## Input material
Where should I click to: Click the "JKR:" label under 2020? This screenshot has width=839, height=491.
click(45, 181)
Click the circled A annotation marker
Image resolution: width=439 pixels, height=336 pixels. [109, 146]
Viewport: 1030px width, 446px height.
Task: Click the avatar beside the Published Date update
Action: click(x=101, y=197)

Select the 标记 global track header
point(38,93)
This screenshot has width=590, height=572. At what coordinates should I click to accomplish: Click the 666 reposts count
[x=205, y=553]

--

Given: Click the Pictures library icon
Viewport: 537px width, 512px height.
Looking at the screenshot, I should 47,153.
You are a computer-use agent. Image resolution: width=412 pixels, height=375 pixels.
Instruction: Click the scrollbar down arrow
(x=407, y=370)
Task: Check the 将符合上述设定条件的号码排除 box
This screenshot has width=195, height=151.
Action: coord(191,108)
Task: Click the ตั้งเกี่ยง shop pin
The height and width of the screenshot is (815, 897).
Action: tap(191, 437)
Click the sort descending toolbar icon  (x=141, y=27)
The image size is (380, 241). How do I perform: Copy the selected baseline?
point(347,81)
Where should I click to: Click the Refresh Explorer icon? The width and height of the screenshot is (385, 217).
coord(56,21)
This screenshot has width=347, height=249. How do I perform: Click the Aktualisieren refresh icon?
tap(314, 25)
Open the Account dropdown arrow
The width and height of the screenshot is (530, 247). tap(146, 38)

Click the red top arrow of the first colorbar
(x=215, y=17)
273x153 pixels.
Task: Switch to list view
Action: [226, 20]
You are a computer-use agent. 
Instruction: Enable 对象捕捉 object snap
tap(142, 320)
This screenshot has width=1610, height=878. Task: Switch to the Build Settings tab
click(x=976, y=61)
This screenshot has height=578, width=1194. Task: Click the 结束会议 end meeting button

## What you should do
Reproduce, word for word and in full, only the lines above that start at the line with "Instruction: Enable 对象捕捉 object snap" and run through the line with "This screenshot has height=578, width=1194.", both ends included.

## Written response
Instruction: Enable 对象捕捉 object snap
tap(142, 320)
This screenshot has width=1610, height=878. Task: Switch to the Build Settings tab
click(x=976, y=61)
This screenshot has height=578, width=1194. Task: Click the 结束会议 end meeting button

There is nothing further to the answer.